PROMPT 1 -> In the comment about the hero's ending, condense the paragraph that begins "Give him credit for being selfless" into a shorter version that keeps its main points.
PROMPT 2 -> According to the comment about the hero's ending, what did he get back by completing the quest?
PROMPT 3 -> The comment about the hero's ending opens with a list of things the reader might want for him. Name each of them.

DOCUMENT EXCERPT ->
※
What do you really want for him? A fanfare, medal, ceremony and applause? A 'peck on the cheek' (seriously, what's wrong with people?)??
He did what he set out to do, he completed the quest, he got Artax back, he's happy - what the heck do you want? You are talking as if HE was important, but it was never him, it was the QUEST that was important, and he completed it.
Give him credit for being selfless and pure, truly a humble soul, that's a PROPER hero's ending, not to demand, lust, crave or revel in superficial accoladest and gilded treasures, but to just do what you need to do, make things right and then remove yourself from the equation to go live your own happy life somewhere. He even waved to Bastian and the Luck Dragon after that.
To me, that's the BEST ending for him - instad of egomaniacal gold-lust in his eyes, screaming in front of a cheering crowd of mongo1oids, he just does his duty like a Zen-monk and withdraws back to his happy life when things are back to normal. No need for superficial glitter, he knows what's important.
What could be more admirable, respectable and heroic than what he does in the end? That's a true hero anyone can LOOK UP to, and I'd take THAT kind of role model over some 'look at me and give me a trophy'-glitterbimbo any day.
The BEST ending possible - showing his true nobility and humility, showing how to be a respectable character that anyone can look up to.
Would you really trade THAT for a lousy gilded medal?
"I assumed that only the kids could see it since they're the ones with imagination."
What about adults that still have imagination? How about teens?
Also, so adults would NOT see the dragon - but they'd see a kid flying in the air in a sitting position and maneuvering about very fast? Sure, that's not weird at all, just flying kid on a not-dragon.
Might be actually less traumatizing to see the dragon at that point, if the alternative is just seeing a flying kid.
Obviously that bully-chasing thing never happened in the actual, real world (think of the implications of people seeing that stuff, and how much Bastian could CHANGE the real world with his wishes).
※
EXCERPTED RECORDS ->
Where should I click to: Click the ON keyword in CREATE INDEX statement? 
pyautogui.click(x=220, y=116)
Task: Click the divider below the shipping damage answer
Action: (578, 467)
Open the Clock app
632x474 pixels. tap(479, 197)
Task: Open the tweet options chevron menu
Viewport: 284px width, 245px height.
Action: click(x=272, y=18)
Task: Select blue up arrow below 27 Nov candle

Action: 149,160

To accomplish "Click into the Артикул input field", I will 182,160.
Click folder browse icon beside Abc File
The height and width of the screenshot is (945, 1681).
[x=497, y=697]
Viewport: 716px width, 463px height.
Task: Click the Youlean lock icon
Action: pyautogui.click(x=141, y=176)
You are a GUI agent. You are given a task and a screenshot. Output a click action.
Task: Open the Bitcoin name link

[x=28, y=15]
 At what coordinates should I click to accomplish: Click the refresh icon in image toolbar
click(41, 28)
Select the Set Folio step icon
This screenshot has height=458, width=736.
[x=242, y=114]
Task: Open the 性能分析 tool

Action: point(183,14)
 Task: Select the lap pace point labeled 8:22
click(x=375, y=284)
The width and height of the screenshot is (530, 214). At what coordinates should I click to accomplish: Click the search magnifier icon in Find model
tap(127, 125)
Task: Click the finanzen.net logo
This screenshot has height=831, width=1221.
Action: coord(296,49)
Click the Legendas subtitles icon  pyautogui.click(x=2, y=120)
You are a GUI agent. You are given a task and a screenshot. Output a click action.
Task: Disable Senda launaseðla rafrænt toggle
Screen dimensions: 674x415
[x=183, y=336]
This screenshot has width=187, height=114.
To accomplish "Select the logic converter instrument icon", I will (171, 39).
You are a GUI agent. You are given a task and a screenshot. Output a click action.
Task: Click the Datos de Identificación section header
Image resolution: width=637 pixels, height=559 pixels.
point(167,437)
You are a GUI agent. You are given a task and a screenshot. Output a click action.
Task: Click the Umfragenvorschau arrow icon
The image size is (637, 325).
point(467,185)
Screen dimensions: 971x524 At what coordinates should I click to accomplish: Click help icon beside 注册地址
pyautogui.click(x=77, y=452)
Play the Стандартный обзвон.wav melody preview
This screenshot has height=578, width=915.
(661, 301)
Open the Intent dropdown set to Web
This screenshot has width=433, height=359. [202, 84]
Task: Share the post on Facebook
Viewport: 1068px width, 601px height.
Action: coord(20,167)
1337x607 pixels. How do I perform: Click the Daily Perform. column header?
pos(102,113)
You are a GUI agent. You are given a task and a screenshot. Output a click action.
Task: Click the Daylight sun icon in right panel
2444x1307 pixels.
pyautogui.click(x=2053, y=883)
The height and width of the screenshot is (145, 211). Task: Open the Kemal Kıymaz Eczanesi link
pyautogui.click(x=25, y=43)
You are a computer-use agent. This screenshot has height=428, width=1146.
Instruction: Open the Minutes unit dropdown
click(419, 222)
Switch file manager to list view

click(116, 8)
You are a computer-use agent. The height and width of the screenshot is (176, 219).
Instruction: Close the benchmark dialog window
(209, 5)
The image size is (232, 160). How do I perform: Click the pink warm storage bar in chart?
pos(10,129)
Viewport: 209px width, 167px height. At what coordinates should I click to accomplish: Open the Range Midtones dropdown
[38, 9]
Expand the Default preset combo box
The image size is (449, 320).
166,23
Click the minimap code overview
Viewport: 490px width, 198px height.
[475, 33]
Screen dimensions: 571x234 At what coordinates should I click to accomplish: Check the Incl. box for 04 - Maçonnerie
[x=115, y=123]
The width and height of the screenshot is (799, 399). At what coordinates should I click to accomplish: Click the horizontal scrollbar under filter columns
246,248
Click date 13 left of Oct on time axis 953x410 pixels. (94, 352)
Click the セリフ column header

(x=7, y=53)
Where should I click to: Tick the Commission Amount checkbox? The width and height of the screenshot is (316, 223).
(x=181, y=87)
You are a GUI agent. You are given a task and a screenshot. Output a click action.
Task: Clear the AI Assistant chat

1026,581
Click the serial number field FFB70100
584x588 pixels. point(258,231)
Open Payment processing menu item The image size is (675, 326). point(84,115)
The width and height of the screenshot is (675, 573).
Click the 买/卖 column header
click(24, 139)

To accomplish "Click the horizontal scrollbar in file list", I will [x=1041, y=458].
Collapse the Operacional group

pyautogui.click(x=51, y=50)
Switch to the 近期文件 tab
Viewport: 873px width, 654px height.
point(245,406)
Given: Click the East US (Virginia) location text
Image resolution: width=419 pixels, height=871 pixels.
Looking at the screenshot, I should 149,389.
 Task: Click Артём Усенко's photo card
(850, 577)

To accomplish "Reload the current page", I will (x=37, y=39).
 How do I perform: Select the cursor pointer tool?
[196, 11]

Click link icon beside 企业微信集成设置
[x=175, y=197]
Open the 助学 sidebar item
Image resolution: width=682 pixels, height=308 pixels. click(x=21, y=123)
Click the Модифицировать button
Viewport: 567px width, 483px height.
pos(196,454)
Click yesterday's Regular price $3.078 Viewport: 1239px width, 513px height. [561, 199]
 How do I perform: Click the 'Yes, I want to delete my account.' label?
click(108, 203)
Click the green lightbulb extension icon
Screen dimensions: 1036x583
※
WORKED SOLUTION 1 -> He deserves credit for being selfless, pure and humble. A proper hero's ending isn't about craving praise or treasure. It's about doing what needs to be done, setting things right and then stepping aside to live a happy life elsewhere. He even waved to Bastian and the Luck Dragon afterward.

WORKED SOLUTION 2 -> He got Artax back.

WORKED SOLUTION 3 ->
- A fanfare
- A medal
- A ceremony
- Applause
- A peck on the cheek